- **Trecho fornecido**:
--------------------
Na Cabala, Adam Kadmon (em hebraico: אָדָם קַדְמוֹן, ʾāḏām qaḏmōn, “O Homem Primordial”) também é chamado de Adam Elyon (אָדָם עֶלִיוֹן, ʾāḏām ʿelyōn, “O Homem Altíssimo”), ou Adam Ila’ah (Adam Ila’ah, ʾāḏām ʿīllāʾā “O Homem Supremo”), às vezes abreviado como A”K (א”ק, ʾA.Q.), é o primeiro dos Quatro Mundos que surgiram após a contração da luz infinita de Deus. Adam Kadmon não é igual ao Adam Ha-Rishon físico.

Na Cabala Luriânica, a descrição de Adam Kadmon é antropomórfica. No entanto, Adam Kadmon é a luz divina sem vasos, ou seja, puro potencial. Na psique humana, Adam Kadmon corresponde à yechidah, a essência coletiva da alma.
--------------------
- **Trecho de origem**:
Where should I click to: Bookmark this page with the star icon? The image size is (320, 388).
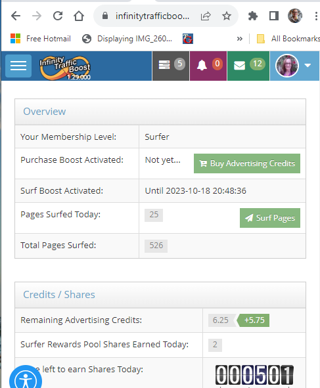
--------------------
- **Instruções a seguir**: Por favor, devolva na íntegra o trecho sobre Adam Kadmon, sem alterar nada. Os dados acima provêm de uma fonte diferente.

- **Resultado**:
Na Cabala, Adam Kadmon (em hebraico: אָדָם קַדְמוֹן, ʾāḏām qaḏmōn, “O Homem Primordial”) também é chamado de Adam Elyon (אָדָם עֶלִיוֹן, ʾāḏām ʿelyōn, “O Homem Altíssimo”), ou Adam Ila’ah (Adam Ila’ah, ʾāḏām ʿīllāʾā “O Homem Supremo”), às vezes abreviado como A”K (א”ק, ʾA.Q.), é o primeiro dos Quatro Mundos que surgiram após a contração da luz infinita de Deus. Adam Kadmon não é igual ao Adam Ha-Rishon físico.

Na Cabala Luriânica, a descrição de Adam Kadmon é antropomórfica. No entanto, Adam Kadmon é a luz divina sem vasos, ou seja, puro potencial. Na psique humana, Adam Kadmon corresponde à yechidah, a essência coletiva da alma.